Temporary exhibition 2023: Marjatta and Jean-Claude Taburet, from Celtic legend to Finnish delicacy
 

From Monday 11 April 2023 -> Saturday 30 September 2023

The museum invites you to retrace the career of an iconic pair of Quimper earthenware makers who are the heirs and renovators of a long Quimper tradition.  

Marjatta Taburet, originally from Finland, never ceases to blend Nordic influences and sagas with Breton legends and landscapes. Jean-Claude Taburet, who are the heirs and renovators of the long Quimper tradition. Marjatta Taburet, originally from Finland, has never ceased to blend Nordic influences and sagas with Breton legends and landscapes. A ceramist and painter, she joined, with her husband, the closed circle of faience-painters who succeeded in combining the art of the painter with the craft of the faience-maker. In the 1970s, she was the first to study Quimper earthenware and the three centuries of its manufacture.

In relation to his training, Jean-Claude Taburet devotes himself to sculpture, respecting the harmony of lines and volumes taught in Robert Couturier's workshop. The accentuation of forms, the smoothing of lines and the stripping of major elements of the local picturesque inculcate in his subjects a status of local ideal. He made his own the repertoire of protohistoric Cornish motifs such as the heart, the flower, the ear of corn or the palmette thanks to the ancient techniques of ceramic decoration (engraving and intaglio printing).
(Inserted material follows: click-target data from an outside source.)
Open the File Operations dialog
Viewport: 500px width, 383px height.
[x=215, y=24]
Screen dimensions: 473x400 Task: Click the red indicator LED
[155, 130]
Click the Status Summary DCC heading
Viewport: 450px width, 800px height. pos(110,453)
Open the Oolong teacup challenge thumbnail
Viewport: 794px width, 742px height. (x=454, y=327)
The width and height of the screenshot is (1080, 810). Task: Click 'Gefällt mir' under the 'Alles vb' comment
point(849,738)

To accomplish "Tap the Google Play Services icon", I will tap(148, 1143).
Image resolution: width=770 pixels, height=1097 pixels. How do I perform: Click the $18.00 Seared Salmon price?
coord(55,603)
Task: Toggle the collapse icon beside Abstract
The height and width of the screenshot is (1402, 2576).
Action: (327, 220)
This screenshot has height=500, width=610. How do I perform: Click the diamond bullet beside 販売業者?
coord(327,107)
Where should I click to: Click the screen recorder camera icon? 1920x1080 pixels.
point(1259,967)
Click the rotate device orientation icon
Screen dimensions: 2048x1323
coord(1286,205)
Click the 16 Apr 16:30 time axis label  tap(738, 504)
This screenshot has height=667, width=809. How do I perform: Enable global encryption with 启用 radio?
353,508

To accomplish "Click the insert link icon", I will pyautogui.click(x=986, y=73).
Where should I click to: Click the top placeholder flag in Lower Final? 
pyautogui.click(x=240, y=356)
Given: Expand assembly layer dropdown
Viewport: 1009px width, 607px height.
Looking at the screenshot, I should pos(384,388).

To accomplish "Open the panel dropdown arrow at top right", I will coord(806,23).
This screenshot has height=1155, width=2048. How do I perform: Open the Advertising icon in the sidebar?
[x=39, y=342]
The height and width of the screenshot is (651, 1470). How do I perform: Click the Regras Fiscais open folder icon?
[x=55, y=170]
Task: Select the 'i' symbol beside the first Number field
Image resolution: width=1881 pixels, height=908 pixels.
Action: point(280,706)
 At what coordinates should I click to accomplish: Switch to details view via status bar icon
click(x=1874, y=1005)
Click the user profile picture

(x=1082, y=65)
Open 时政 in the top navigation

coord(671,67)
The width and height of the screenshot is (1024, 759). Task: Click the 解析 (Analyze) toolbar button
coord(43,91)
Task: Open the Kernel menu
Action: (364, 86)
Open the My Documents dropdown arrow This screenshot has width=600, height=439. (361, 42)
Mermaids, goddesses, virgins and Gradlon kings punctuate his production. 

After a brief experience at the Keraluc factory for Jean-Claude, Marjatta joined her husband, who had become a free-lance artist at HB. In 1984, they left the factory and built their own workshop at home before creating the Atelier du Steïr on the banks of the eponymous river in Quimper, where their career continued. Between them, they have a century of creative work in Quimper! Discover their pictorial, legendary and sculptural universe in the colours of Brittany and Finland.